I'm working on a Visual Studio Code extension. The extension is supposed to act on the text that is currently selected in the editor window and send it to an external command (lein-cljfmt in my case, but I think that's unrelated to my question). When the external command is done processing the text I want to replace the current editor selector with the result returned from the command line tool.

Before sending the string I escape it like this:

contents
    .replace(/\\/g, '\\\\')
    .replace(/"/g, '\\"')
    .replace(/\n/g, '\\n');

The result in being unescaped like:

contents
    .replace(/\\n/g, '\n')
    .replace(/\\"/g, '"')
    .replace(/\\\\/g, '\\');

This works in all but one case: when the selection that is being processed contains a string literal that contains a newline literal, the unescaping will instead turn this into a linebreak, thus breaking the code in the editor.

This is an example of a snippet that breaks my escaping:

(defn join
  [a b]
  (str a "\n" b)) 

I tried quite some regexp black magic like

.replace(/(?!\B"[^"]*)\\n(?![^"]*"\B)/g, '\n')

by now, but couldn't find a solution that does not have edge cases. Is there a way to do this that I am missing?
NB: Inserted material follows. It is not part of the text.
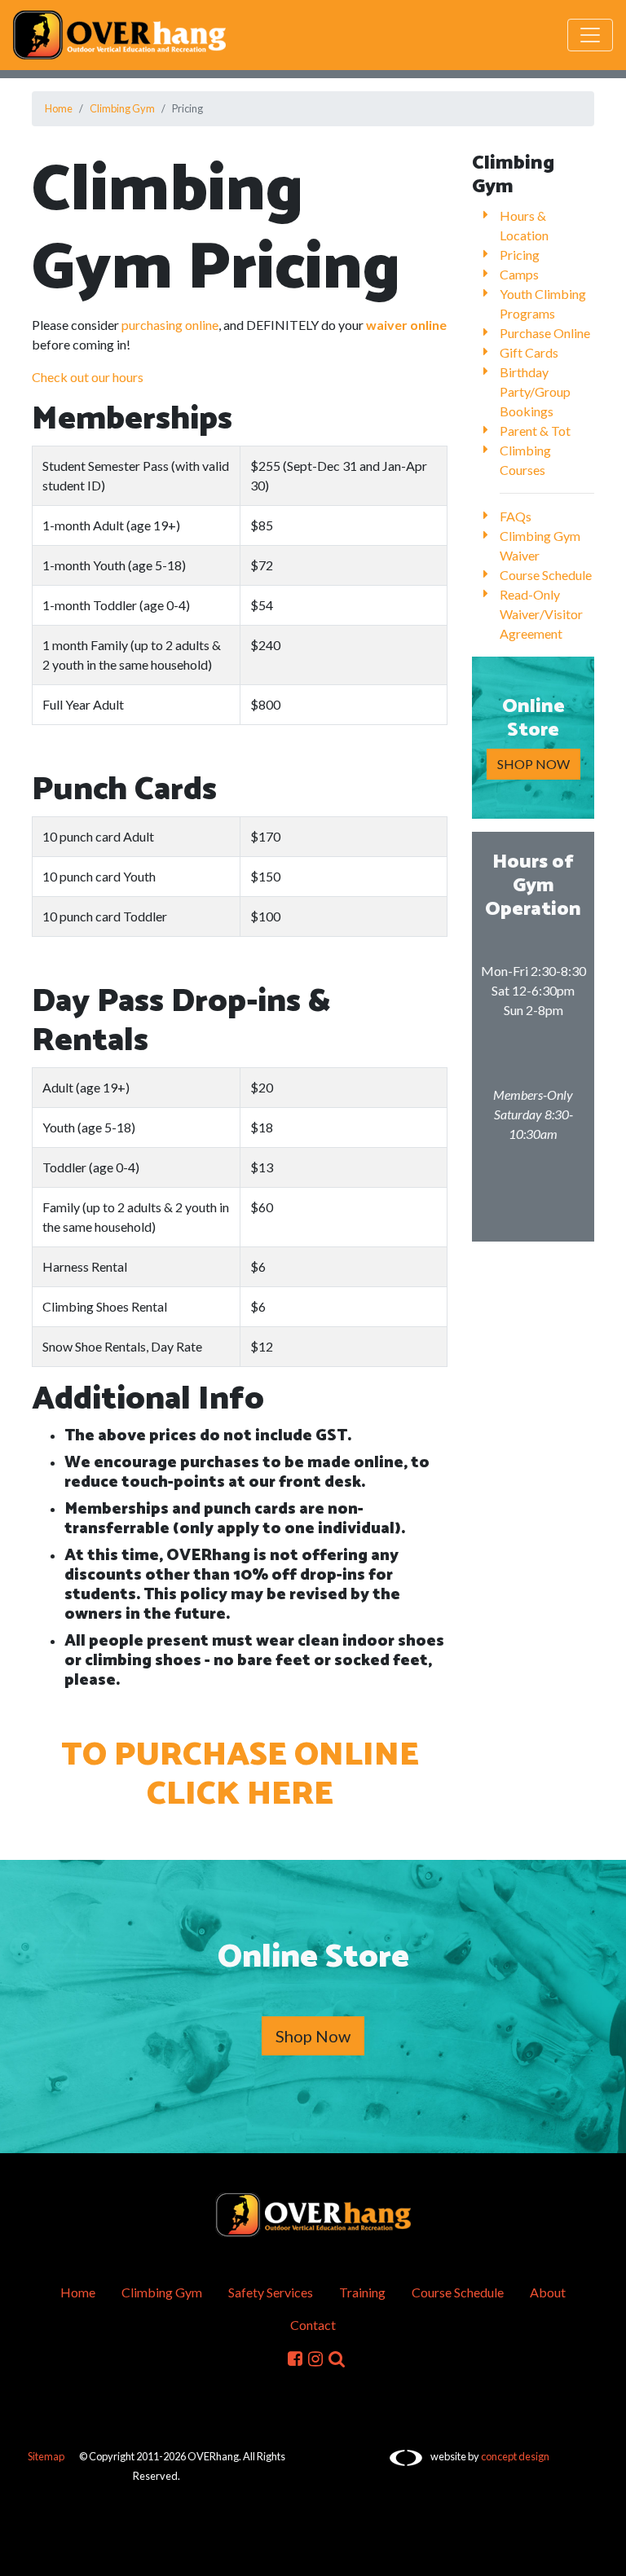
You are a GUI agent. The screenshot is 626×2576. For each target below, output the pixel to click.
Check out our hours (87, 377)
I also wonder if there is a VSCode extension API that could handle that as it seems to be a common scenario to me.

1

There are 1 best solutions below

1
On BEST ANSWER

I think this might be what you need:

function slashEscape(contents) {
    return contents
        .replace(/\\/g, '\\\\')
        .replace(/"/g, '\\"')
        .replace(/\n/g, '\\n');
}

var replacements = {'\\\\': '\\', '\\n': '\n', '\\"': '"'};

function slashUnescape(contents) {
    return contents.replace(/\\(\\|n|")/g, function(replace) {
        return replacements[replace];
    });
}

var tests = [
    '\\', '\\\\', '\n', '\\n', '\\\n', '\\\\n',
    '\\\\\n', '\\\\\\n', '\\"\\\\n', '\n\n',
    '\n\n\n', '\\n\n', '\n\\n', '\\n\\n',
    '\\\n\\n\nn\n\\n\\\n\\\\n', '"', '\\"', '\\\\"'
];

tests.forEach(function(str) {
    var out = slashUnescape(slashEscape(str));
    
    // assert that what goes in is what comes out
    console.log(str === out, '[' + str + ']', '[' + out + ']');
});

Trying to unescape the string in 3 stages is really tricky because \n has a different meaning depending on how many slashes there are just before it. In your example the original string of \n (slash n) gets encoded as \\n (slash slash n), then when you decode it the last two characters match the first of your RegExps when what you want is for the first two characters to match the third RegExp. You've got to count the slashes to be sure. Doing it all in one go dodges that problem by decoding those leading slashes at the same time.